- _WHAT TO DO_:
Copy every one of the items below word for word, keeping each line as it stands.

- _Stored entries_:
⟨

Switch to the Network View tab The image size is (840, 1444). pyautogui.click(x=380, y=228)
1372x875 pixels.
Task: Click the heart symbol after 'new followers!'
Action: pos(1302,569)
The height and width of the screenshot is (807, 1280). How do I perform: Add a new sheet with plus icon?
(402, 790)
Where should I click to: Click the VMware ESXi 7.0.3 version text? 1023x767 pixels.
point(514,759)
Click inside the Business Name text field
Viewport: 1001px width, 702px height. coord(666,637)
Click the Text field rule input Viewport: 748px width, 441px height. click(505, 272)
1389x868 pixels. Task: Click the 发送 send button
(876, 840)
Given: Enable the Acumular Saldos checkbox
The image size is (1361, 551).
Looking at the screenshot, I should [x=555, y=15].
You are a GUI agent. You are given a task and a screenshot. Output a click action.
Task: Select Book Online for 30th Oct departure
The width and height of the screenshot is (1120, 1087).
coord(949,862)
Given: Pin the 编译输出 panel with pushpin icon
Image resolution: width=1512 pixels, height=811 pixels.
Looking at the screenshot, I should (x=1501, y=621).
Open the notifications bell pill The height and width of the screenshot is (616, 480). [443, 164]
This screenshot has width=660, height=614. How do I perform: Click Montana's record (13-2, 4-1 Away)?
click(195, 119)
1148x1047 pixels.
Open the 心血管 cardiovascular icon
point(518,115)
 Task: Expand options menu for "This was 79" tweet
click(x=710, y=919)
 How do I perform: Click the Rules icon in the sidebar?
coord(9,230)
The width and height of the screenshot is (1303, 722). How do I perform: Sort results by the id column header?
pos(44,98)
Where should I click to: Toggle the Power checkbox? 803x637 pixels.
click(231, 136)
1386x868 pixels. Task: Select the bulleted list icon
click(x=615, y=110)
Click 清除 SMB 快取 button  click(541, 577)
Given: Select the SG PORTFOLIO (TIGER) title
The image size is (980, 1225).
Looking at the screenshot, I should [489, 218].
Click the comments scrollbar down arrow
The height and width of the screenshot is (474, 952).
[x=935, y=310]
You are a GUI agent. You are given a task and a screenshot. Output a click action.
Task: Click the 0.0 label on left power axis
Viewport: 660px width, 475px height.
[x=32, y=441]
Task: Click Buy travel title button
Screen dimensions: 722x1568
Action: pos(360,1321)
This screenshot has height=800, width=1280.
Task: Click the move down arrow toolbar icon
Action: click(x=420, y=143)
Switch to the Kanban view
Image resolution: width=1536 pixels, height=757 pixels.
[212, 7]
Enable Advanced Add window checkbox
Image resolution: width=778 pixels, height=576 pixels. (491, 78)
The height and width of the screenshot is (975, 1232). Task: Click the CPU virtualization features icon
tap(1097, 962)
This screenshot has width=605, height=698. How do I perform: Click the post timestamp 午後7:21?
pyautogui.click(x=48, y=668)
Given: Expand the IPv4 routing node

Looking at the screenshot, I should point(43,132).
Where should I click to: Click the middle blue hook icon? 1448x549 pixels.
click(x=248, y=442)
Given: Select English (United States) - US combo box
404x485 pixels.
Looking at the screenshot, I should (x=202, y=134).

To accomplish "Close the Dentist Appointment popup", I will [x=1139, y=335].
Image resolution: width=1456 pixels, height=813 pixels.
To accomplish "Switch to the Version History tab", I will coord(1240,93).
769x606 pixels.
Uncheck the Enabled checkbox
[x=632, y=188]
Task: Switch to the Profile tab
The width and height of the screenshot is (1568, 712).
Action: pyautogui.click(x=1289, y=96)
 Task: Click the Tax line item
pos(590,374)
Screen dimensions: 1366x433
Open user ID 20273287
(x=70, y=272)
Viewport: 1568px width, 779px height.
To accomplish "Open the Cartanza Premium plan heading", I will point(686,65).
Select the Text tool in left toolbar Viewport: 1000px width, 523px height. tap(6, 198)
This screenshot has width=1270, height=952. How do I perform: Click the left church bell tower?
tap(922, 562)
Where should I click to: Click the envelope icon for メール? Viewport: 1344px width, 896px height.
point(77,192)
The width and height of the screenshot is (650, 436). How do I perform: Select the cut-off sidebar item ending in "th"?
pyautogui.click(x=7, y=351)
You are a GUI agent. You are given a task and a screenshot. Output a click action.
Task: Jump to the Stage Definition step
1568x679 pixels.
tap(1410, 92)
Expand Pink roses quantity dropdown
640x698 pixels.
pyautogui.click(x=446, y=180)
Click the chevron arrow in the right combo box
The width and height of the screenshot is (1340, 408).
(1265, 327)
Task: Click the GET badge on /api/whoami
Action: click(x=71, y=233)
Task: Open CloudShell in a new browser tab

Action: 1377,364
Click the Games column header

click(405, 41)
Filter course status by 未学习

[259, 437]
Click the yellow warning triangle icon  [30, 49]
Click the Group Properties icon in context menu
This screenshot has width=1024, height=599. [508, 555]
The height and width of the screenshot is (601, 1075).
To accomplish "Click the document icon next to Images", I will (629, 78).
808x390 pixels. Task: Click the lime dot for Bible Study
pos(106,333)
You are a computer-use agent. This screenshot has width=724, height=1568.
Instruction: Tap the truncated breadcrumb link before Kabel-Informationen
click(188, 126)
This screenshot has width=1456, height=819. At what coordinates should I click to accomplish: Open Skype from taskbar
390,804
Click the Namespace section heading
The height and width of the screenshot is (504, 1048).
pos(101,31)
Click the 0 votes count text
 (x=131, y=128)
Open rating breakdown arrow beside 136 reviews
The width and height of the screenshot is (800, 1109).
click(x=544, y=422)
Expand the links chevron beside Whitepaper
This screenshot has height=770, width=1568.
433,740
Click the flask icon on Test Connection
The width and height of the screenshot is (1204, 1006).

⟩

- _COMPLETE RESPONSE_:
Switch to the Network View tab The image size is (840, 1444). pyautogui.click(x=380, y=228)
1372x875 pixels.
Task: Click the heart symbol after 'new followers!'
Action: pos(1302,569)
The height and width of the screenshot is (807, 1280). How do I perform: Add a new sheet with plus icon?
(402, 790)
Where should I click to: Click the VMware ESXi 7.0.3 version text? 1023x767 pixels.
point(514,759)
Click inside the Business Name text field
Viewport: 1001px width, 702px height. coord(666,637)
Click the Text field rule input Viewport: 748px width, 441px height. click(505, 272)
1389x868 pixels. Task: Click the 发送 send button
(876, 840)
Given: Enable the Acumular Saldos checkbox
The image size is (1361, 551).
Looking at the screenshot, I should [x=555, y=15].
You are a GUI agent. You are given a task and a screenshot. Output a click action.
Task: Select Book Online for 30th Oct departure
The width and height of the screenshot is (1120, 1087).
coord(949,862)
Given: Pin the 编译输出 panel with pushpin icon
Image resolution: width=1512 pixels, height=811 pixels.
Looking at the screenshot, I should (x=1501, y=621).
Open the notifications bell pill The height and width of the screenshot is (616, 480). [443, 164]
This screenshot has width=660, height=614. How do I perform: Click Montana's record (13-2, 4-1 Away)?
click(195, 119)
1148x1047 pixels.
Open the 心血管 cardiovascular icon
point(518,115)
 Task: Expand options menu for "This was 79" tweet
click(x=710, y=919)
 How do I perform: Click the Rules icon in the sidebar?
coord(9,230)
The width and height of the screenshot is (1303, 722). How do I perform: Sort results by the id column header?
pos(44,98)
Where should I click to: Toggle the Power checkbox? 803x637 pixels.
click(231, 136)
1386x868 pixels. Task: Select the bulleted list icon
click(x=615, y=110)
Click 清除 SMB 快取 button  click(541, 577)
Given: Select the SG PORTFOLIO (TIGER) title
The image size is (980, 1225).
Looking at the screenshot, I should [489, 218].
Click the comments scrollbar down arrow
The height and width of the screenshot is (474, 952).
[x=935, y=310]
You are a GUI agent. You are given a task and a screenshot. Output a click action.
Task: Click the 0.0 label on left power axis
Viewport: 660px width, 475px height.
[x=32, y=441]
Task: Click Buy travel title button
Screen dimensions: 722x1568
Action: pos(360,1321)
This screenshot has height=800, width=1280.
Task: Click the move down arrow toolbar icon
Action: click(x=420, y=143)
Switch to the Kanban view
Image resolution: width=1536 pixels, height=757 pixels.
[212, 7]
Enable Advanced Add window checkbox
Image resolution: width=778 pixels, height=576 pixels. (491, 78)
The height and width of the screenshot is (975, 1232). Task: Click the CPU virtualization features icon
tap(1097, 962)
This screenshot has width=605, height=698. How do I perform: Click the post timestamp 午後7:21?
pyautogui.click(x=48, y=668)
Given: Expand the IPv4 routing node

Looking at the screenshot, I should point(43,132).
Where should I click to: Click the middle blue hook icon? 1448x549 pixels.
click(x=248, y=442)
Given: Select English (United States) - US combo box
404x485 pixels.
Looking at the screenshot, I should (x=202, y=134).

To accomplish "Close the Dentist Appointment popup", I will [x=1139, y=335].
Image resolution: width=1456 pixels, height=813 pixels.
To accomplish "Switch to the Version History tab", I will coord(1240,93).
769x606 pixels.
Uncheck the Enabled checkbox
[x=632, y=188]
Task: Switch to the Profile tab
The width and height of the screenshot is (1568, 712).
Action: pyautogui.click(x=1289, y=96)
 Task: Click the Tax line item
pos(590,374)
Screen dimensions: 1366x433
Open user ID 20273287
(x=70, y=272)
Viewport: 1568px width, 779px height.
To accomplish "Open the Cartanza Premium plan heading", I will point(686,65).
Select the Text tool in left toolbar Viewport: 1000px width, 523px height. tap(6, 198)
This screenshot has width=1270, height=952. How do I perform: Click the left church bell tower?
tap(922, 562)
Where should I click to: Click the envelope icon for メール? Viewport: 1344px width, 896px height.
point(77,192)
The width and height of the screenshot is (650, 436). How do I perform: Select the cut-off sidebar item ending in "th"?
pyautogui.click(x=7, y=351)
You are a GUI agent. You are given a task and a screenshot. Output a click action.
Task: Jump to the Stage Definition step
1568x679 pixels.
tap(1410, 92)
Expand Pink roses quantity dropdown
640x698 pixels.
pyautogui.click(x=446, y=180)
Click the chevron arrow in the right combo box
The width and height of the screenshot is (1340, 408).
(1265, 327)
Task: Click the GET badge on /api/whoami
Action: click(x=71, y=233)
Task: Open CloudShell in a new browser tab

Action: 1377,364
Click the Games column header

click(405, 41)
Filter course status by 未学习

[259, 437]
Click the yellow warning triangle icon  [30, 49]
Click the Group Properties icon in context menu
This screenshot has width=1024, height=599. [508, 555]
The height and width of the screenshot is (601, 1075).
To accomplish "Click the document icon next to Images", I will (629, 78).
808x390 pixels. Task: Click the lime dot for Bible Study
pos(106,333)
You are a computer-use agent. This screenshot has width=724, height=1568.
Instruction: Tap the truncated breadcrumb link before Kabel-Informationen
click(188, 126)
This screenshot has width=1456, height=819. At what coordinates should I click to accomplish: Open Skype from taskbar
390,804
Click the Namespace section heading
The height and width of the screenshot is (504, 1048).
pos(101,31)
Click the 0 votes count text
 (x=131, y=128)
Open rating breakdown arrow beside 136 reviews
The width and height of the screenshot is (800, 1109).
click(x=544, y=422)
Expand the links chevron beside Whitepaper
This screenshot has height=770, width=1568.
433,740
Click the flask icon on Test Connection
The width and height of the screenshot is (1204, 1006).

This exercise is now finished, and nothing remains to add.